Das wird dazu führen, dass die Lohnkosten für viele Betriebe in diesem Jahr stark zurückgehen werden, doch für Zehntausende von Lohnabhängigen heißt das auch, dass sie nur 80 Prozent ihres normalen Lohns bekommen, sieht man einmal davon ab, dass der eine oder andere Staatsbetrieb auch weiter den vollen Lohn ausbezahlte.

Jedenfalls sind die Kurzarbeiter und ihre Familien, auch wenn sie ihren Arbeitsplatz (noch) nicht verloren haben, die ersten Opfer der Krise, denn wie das statistische Amt schätzt, betrug die Lohnsumme, die den Schaffenden nicht ausbezahlt wurde, allein zwischen dem 16. März und dem 25. Mai dieses Jahres insgesamt 250 Millionen Euro.

Opfer der Wirtschafts- und der Gesundheitskrise wurden aber auch viele Kleinunternehmer und Kaufleute, nicht nur, aber auch im Bereich der Restaurant- und Hotelbranche, und es ist davon auszugehen, dass es innerhalb des nächsten Halbjahres eine Konkurswelle geben wird und viele Arbeitsplätze verschwinden werden, da die direkten Hilfen, welche die Regierung für Kleinbetriebe beschloss, erstens nicht alle erreichten und zweitens für viele nicht genügen werden, um zu überleben, um so mehr die wirtschaftlichen Aktivitäten in einer Reihe von Bereichen gegenwärtig nicht auf Hochtouren laufen, und viele Betriebe sich keine zusätzliche Verschuldung leisten können.

Verfügbare Daten:
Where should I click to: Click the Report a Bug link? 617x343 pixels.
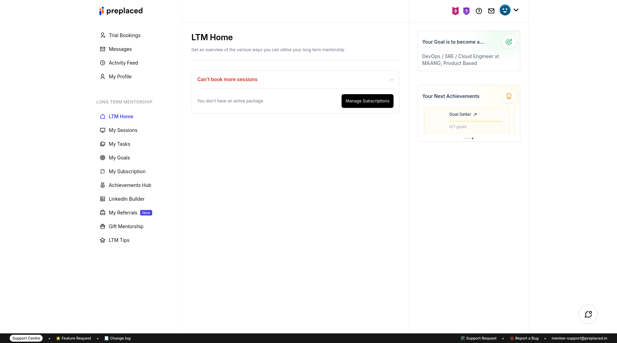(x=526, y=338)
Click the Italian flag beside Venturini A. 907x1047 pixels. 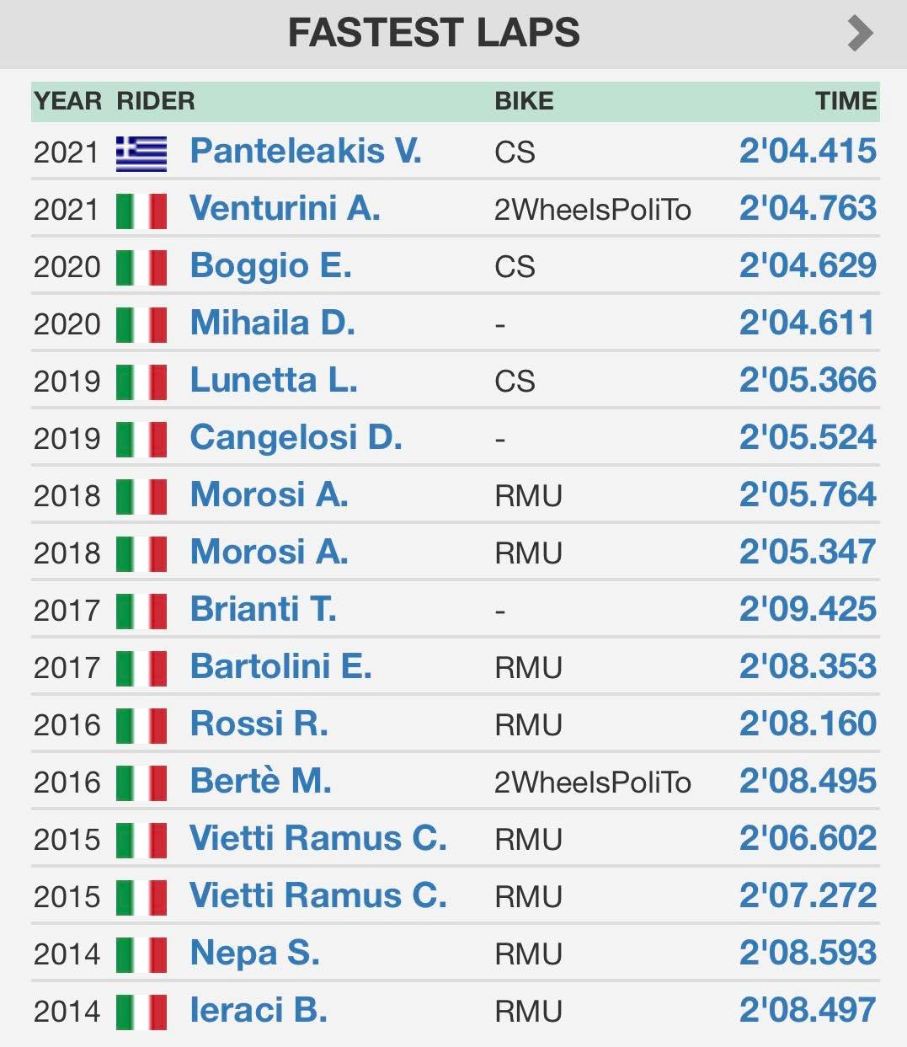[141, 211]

Aufgabenstellung:
Bearbeite den angezeigten Text, indem du den Abschnitt zwischen „Opfer der Wirtschafts- und“ und „Verschuldung leisten können.“, jeweils einschließlich, erneut wiedergibst und darin „Konkurswelle“ durch „Pleitewelle“ ersetzt. Die Daten werden hierfür nicht benötigt.

Lösung:
Opfer der Wirtschafts- und der Gesundheitskrise wurden aber auch viele Kleinunternehmer und Kaufleute, nicht nur, aber auch im Bereich der Restaurant- und Hotelbranche, und es ist davon auszugehen, dass es innerhalb des nächsten Halbjahres eine Pleitewelle geben wird und viele Arbeitsplätze verschwinden werden, da die direkten Hilfen, welche die Regierung für Kleinbetriebe beschloss, erstens nicht alle erreichten und zweitens für viele nicht genügen werden, um zu überleben, um so mehr die wirtschaftlichen Aktivitäten in einer Reihe von Bereichen gegenwärtig nicht auf Hochtouren laufen, und viele Betriebe sich keine zusätzliche Verschuldung leisten können.